WORK INSTRUCTION:
Omit every picture. Return all other data as it stands.

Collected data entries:
------------------------------------------------------------------------

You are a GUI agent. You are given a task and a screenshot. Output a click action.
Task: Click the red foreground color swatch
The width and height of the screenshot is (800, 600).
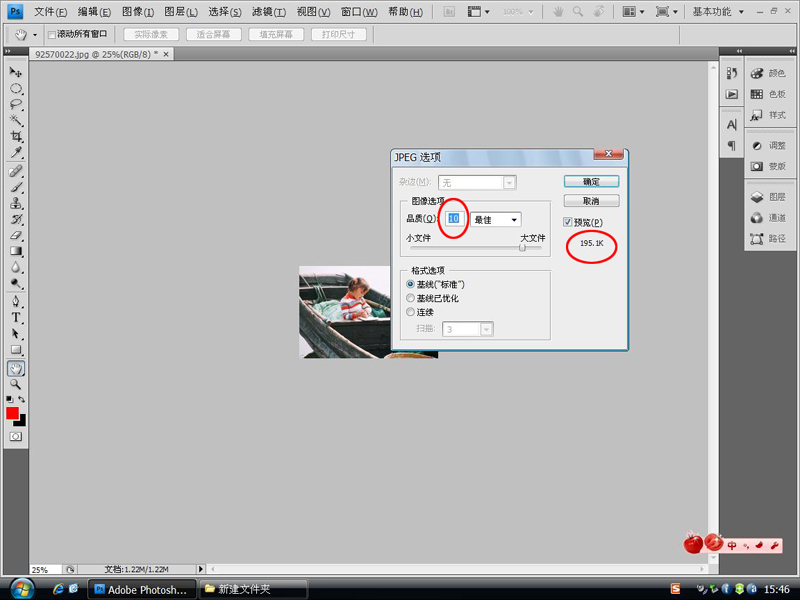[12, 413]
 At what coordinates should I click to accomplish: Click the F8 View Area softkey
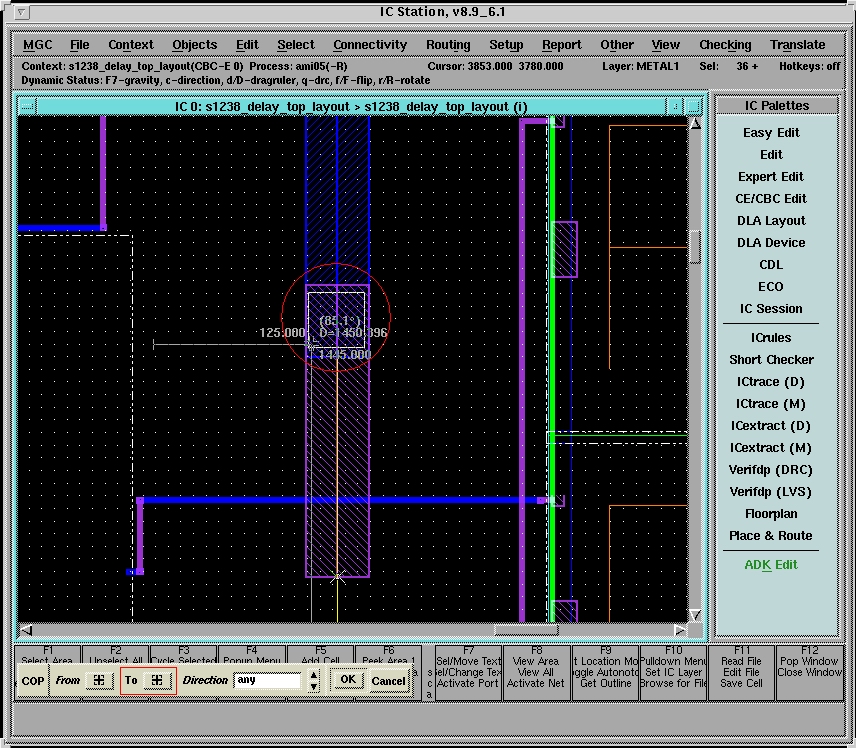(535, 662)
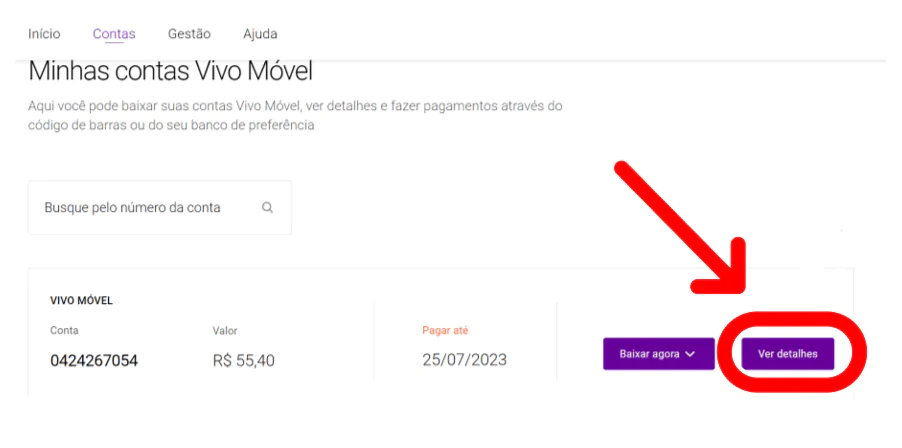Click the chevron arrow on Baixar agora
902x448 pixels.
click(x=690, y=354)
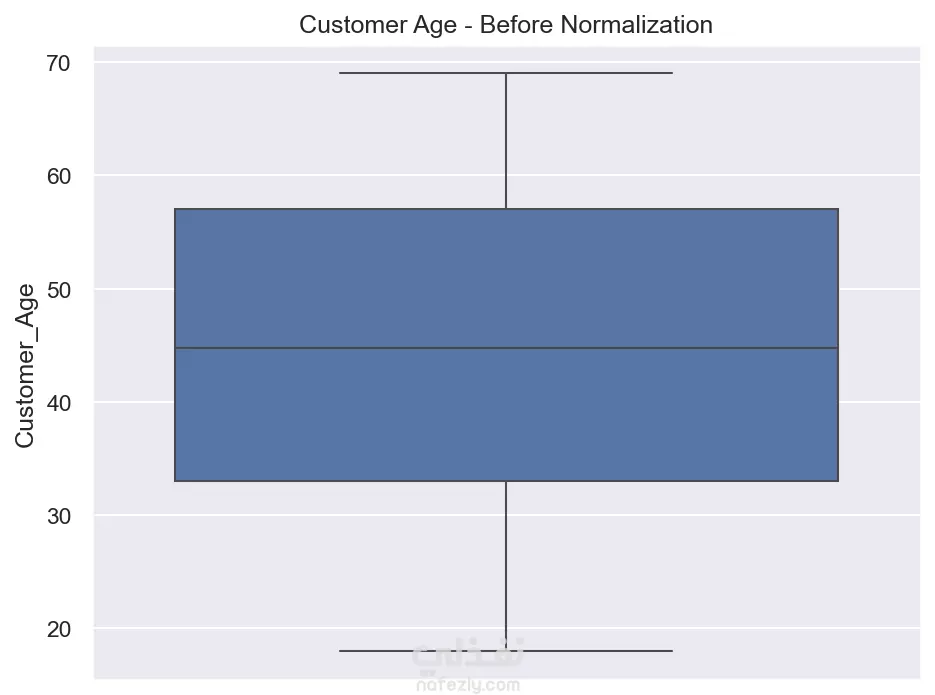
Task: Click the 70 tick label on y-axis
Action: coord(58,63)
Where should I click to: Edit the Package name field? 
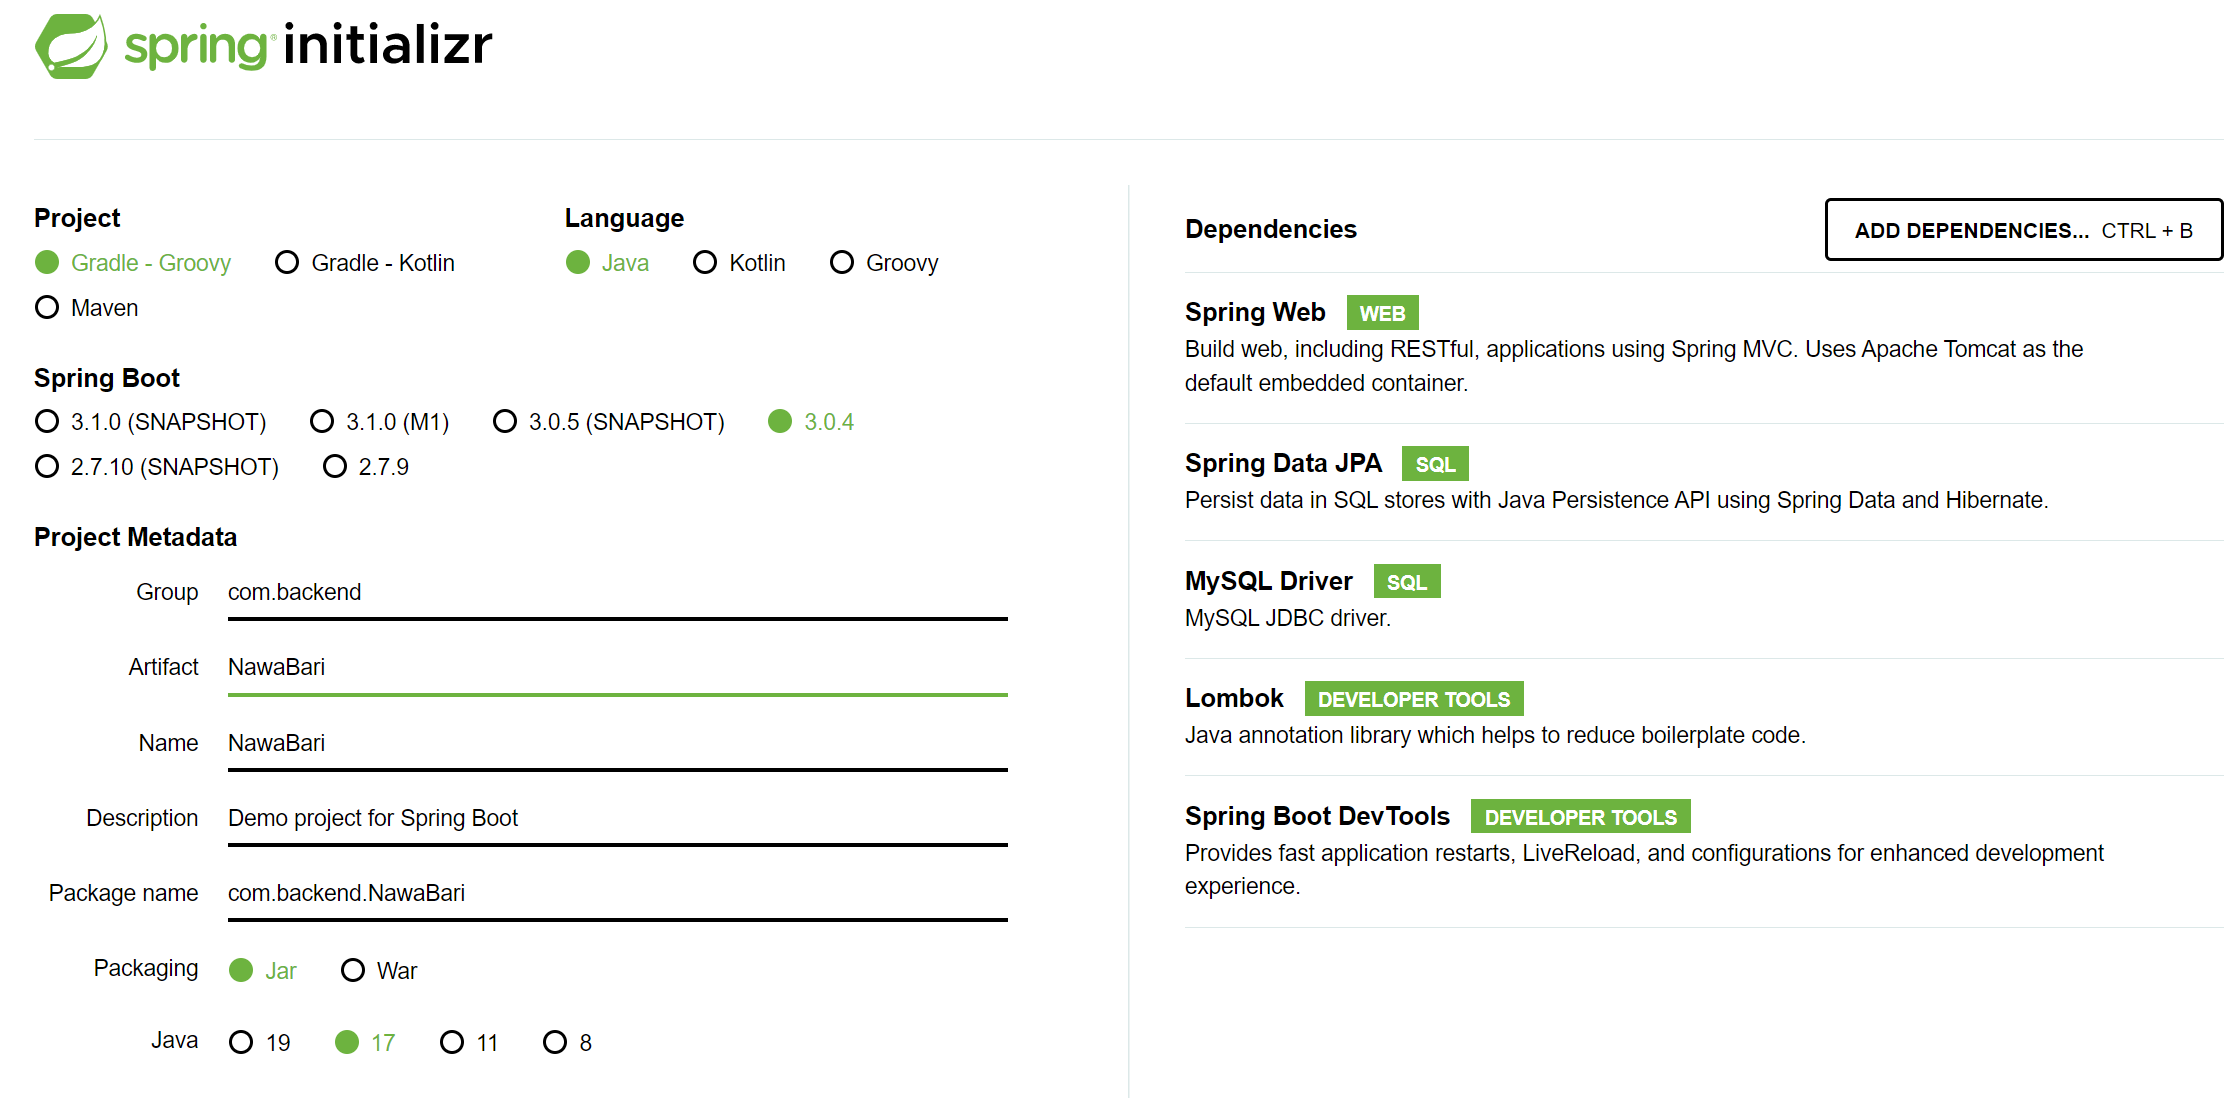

------------------------------------------------------------------------

SOLUTION TO THIS PROBLEM:
You are a GUI agent. You are given a task and a screenshot. Output a click action.
Task: Click the red foreground color swatch
The width and height of the screenshot is (800, 600).
[12, 413]
 At what coordinates should I click to accomplish: Click the F8 View Area softkey
(535, 662)
Click the chevron arrow on Baixar agora
902x448 pixels.
click(x=690, y=354)
Task: Click the 70 tick label on y-axis
Action: coord(58,63)
Where should I click to: Edit the Package name field? 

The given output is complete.